Autoencoding Conditional Neural Processes for Representation Learning
Victor Prokhorov, Ivan Titov, N. Siddharth
TL;DR
This work introduces PPS-VAE, a variational framework that learns a partial pixel specification (PPS) as the context for Conditional Neural Processes (CNPs). By coupling an abstractive latent a with a learnable context set, PPS-VAE enables CNPs to fit images more accurately and yields context points that encode meaningful object boundaries, interiors, and backgrounds. The approach demonstrates improved log-likelihoods, informative PPS visualizations, and classifier-based probes that show the learned PPS capture class-relevant information both in-distribution and under distribution shift. Moreover, PPS-VAE scales to larger images via tile-based encoding and can adjust context capacity at inference, offering a flexible, scalable path toward learning meaningful visual representations.

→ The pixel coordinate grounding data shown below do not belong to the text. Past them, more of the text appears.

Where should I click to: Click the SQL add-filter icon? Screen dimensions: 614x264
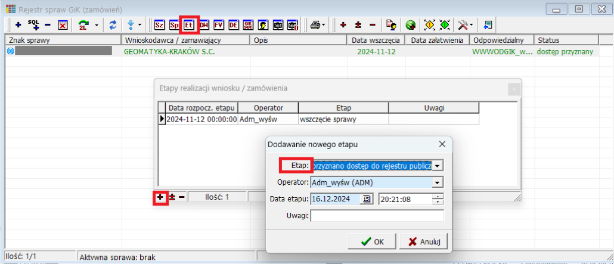pos(33,25)
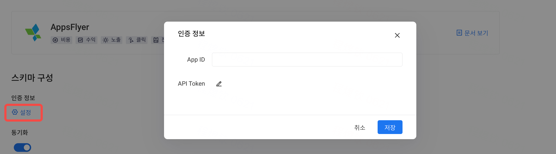
Task: Close the 인증 정보 dialog
Action: click(x=397, y=35)
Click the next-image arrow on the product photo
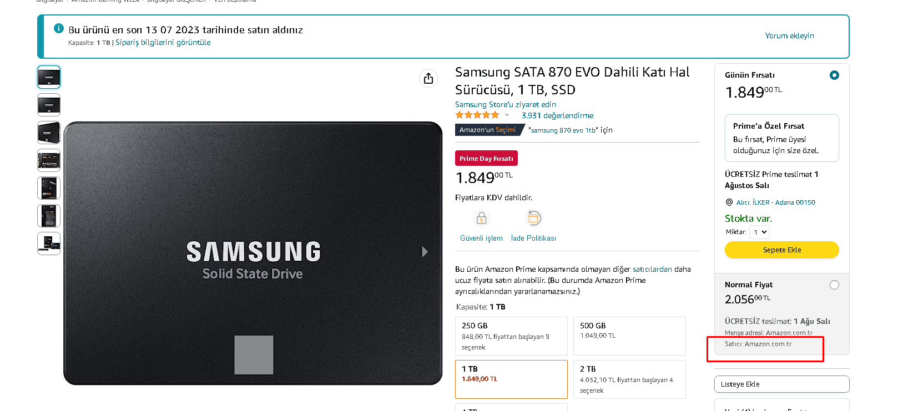Screen dimensions: 898x411 (425, 252)
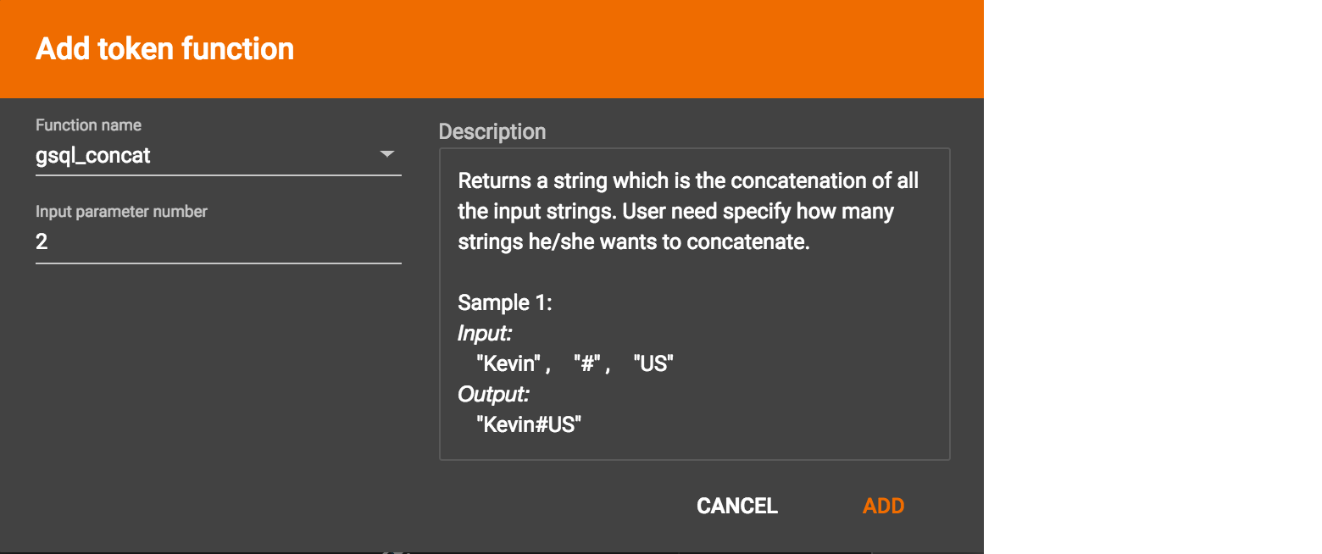Select the value 2 in parameter field
The image size is (1322, 554).
point(40,241)
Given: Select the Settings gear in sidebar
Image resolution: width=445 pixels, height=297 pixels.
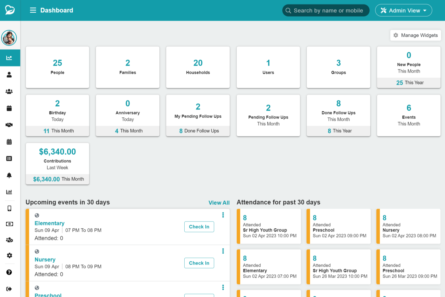Looking at the screenshot, I should point(9,255).
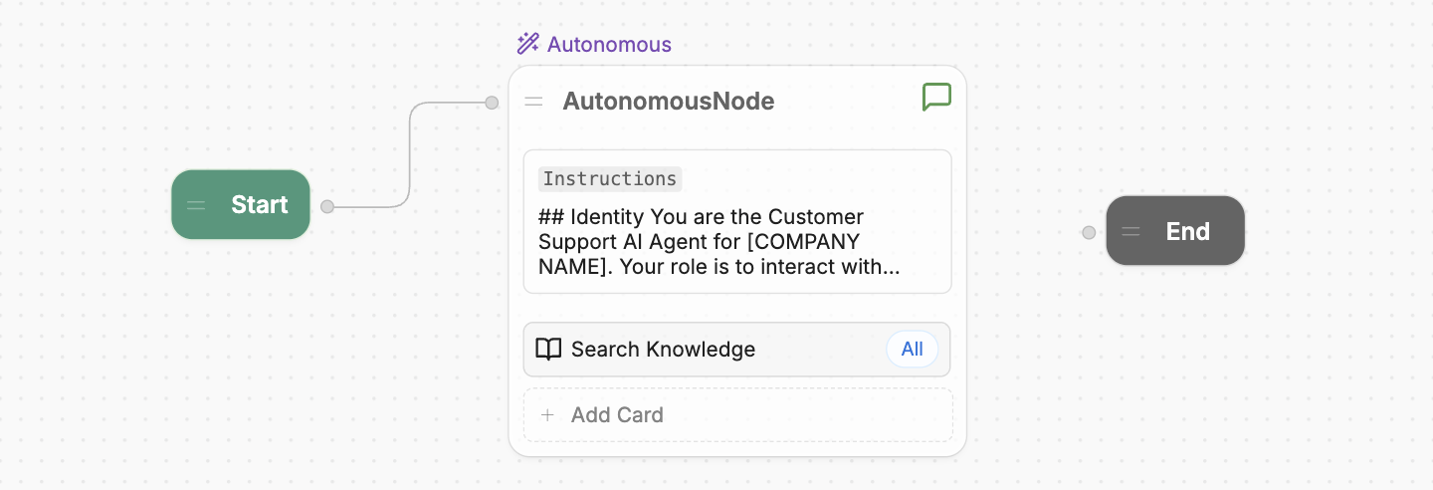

Overall, the method advances representation learning by making context selection a principled, learnable component of generative/imputation models for images, with practical implications for downstream tasks and robustness.
Abstract
Conditional neural processes (CNPs) are a flexible and efficient family of models that learn to learn a stochastic process from data. They have seen particular application in contextual image completion - observing pixel values at some locations to predict a distribution over values at other unobserved locations. However, the choice of pixels in learning CNPs is typically either random or derived from a simple statistical measure (e.g. pixel variance). Here, we turn the problem on its head and ask: which pixels would a CNP like to observe - do they facilitate fitting better CNPs, and do such pixels tell us something meaningful about the underlying image? To this end we develop the Partial Pixel Space Variational Autoencoder (PPS-VAE), an amortised variational framework that casts CNP context as latent variables learnt simultaneously with the CNP. We evaluate PPS-VAE over a number of tasks across different visual data, and find that not only can it facilitate better-fit CNPs, but also that the spatial arrangement and values meaningfully characterise image information - evaluated through the lens of classification on both within and out-of-data distributions. Our model additionally allows for dynamic adaption of context-set size and the ability to scale-up to larger images, providing a promising avenue to explore learning meaningful and effective visual representations.